Sometimes I optionally allow string input to be quoted (in order to allow
embedded spaces for example), but then this creates a problem of whether the
quotes are to be part of the output or not; so, should:

"Fred"

be output as "Fred" or as "\"Fred\""? (Generally, the first set are quotes,
if present, are not part of the contents.)

So what should happen if the user gives a non-legal C identifer as name?
Currently, the program just passes it, on the grounds that if he writes
"1fred?", or, more subtly, "stranger", he knows what he's doing. But
there's
a case for generating warnings at least when this happens.

Checking C identifiers is much simpler (unless perhaps the user wants to use
advanced techniques to create the name such as macro calls). But as you say
an error will be generated later. You might to (if you don't already) add a
comment to the generated C which refers to the line number in the input
script file, to help trace back the error.

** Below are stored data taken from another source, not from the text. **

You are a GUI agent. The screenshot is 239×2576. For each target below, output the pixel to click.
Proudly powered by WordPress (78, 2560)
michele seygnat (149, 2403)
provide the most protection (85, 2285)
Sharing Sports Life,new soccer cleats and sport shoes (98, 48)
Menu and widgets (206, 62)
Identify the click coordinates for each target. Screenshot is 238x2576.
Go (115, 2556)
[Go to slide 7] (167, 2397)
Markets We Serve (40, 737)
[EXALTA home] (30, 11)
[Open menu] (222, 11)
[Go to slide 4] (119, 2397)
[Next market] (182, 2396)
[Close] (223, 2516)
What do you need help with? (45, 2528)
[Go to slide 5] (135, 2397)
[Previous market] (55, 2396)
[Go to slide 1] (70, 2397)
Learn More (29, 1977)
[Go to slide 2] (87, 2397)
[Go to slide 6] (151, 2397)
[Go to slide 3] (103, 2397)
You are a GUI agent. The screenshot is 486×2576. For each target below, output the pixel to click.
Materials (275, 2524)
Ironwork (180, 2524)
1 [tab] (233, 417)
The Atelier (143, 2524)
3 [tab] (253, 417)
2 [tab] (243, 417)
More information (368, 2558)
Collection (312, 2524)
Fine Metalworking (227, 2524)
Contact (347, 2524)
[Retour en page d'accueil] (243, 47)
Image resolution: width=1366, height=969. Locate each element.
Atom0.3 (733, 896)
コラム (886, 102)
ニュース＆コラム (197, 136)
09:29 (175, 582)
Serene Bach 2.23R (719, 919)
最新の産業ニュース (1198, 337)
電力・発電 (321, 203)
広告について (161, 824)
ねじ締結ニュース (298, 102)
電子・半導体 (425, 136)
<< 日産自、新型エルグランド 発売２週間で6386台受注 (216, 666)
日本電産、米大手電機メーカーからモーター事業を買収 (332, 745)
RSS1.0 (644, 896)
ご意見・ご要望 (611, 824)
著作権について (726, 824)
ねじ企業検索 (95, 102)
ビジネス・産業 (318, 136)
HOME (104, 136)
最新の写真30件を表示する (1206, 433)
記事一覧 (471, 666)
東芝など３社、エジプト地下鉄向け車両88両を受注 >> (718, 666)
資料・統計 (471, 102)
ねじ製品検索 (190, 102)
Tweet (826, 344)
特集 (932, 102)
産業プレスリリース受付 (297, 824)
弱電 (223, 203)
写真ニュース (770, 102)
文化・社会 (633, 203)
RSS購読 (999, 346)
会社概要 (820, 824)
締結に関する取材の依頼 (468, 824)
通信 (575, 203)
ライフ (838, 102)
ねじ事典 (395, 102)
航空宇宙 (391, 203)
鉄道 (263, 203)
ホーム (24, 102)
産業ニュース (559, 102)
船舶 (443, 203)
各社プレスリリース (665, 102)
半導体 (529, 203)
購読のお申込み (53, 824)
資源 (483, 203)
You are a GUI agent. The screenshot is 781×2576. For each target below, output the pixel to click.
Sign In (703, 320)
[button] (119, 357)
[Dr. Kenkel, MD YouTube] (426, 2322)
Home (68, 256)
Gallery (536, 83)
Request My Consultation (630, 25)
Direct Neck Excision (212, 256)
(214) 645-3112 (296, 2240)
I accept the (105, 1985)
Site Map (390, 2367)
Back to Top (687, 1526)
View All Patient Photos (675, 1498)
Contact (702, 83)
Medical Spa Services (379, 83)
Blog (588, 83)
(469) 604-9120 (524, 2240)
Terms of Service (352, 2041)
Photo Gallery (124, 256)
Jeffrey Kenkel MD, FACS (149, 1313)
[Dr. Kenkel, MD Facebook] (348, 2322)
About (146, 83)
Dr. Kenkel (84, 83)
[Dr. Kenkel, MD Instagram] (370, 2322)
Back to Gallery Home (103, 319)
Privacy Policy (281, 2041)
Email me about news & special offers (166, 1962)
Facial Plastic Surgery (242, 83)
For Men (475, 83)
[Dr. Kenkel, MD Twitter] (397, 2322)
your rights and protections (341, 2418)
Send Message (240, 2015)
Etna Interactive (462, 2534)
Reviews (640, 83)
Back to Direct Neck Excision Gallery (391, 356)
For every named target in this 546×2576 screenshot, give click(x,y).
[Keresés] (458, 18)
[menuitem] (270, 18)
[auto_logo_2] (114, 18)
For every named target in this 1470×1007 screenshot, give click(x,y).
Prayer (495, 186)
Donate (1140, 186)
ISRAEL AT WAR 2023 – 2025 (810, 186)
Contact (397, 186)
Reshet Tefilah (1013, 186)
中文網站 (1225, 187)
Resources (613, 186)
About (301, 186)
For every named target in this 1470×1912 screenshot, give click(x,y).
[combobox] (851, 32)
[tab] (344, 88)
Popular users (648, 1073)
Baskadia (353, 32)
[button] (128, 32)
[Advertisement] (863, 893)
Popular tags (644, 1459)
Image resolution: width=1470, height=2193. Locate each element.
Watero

The other problem is that people may want to embed newlines or other
control
characters in strings. So really you have to allow

<string name = "fred">"Fred\n"</string>

Now that creates problems. An automatic script generator might construct

(Now the script is generated automatically as well as the C output!)

<string name = "address">"Four score and seven years ago our fathers
brought
forth on this continent a new nation, conceived in liberty, and dedicated
to
the proposition that all men are created equal."<string>

expecting the output

char *address = "\"Four score ..."

People will prefer to write the above just as it is, without special syntax,
or perhaps to paste from another source without the tedium of converting
newlines to "\n" or splitting into multiple strings. But it's *your* script
language, and you can do what you like! Generally script languages are used
because they're simpler than writing in something like C, not just as
hard! (In fact harder, with real C syntax embedded in the script.)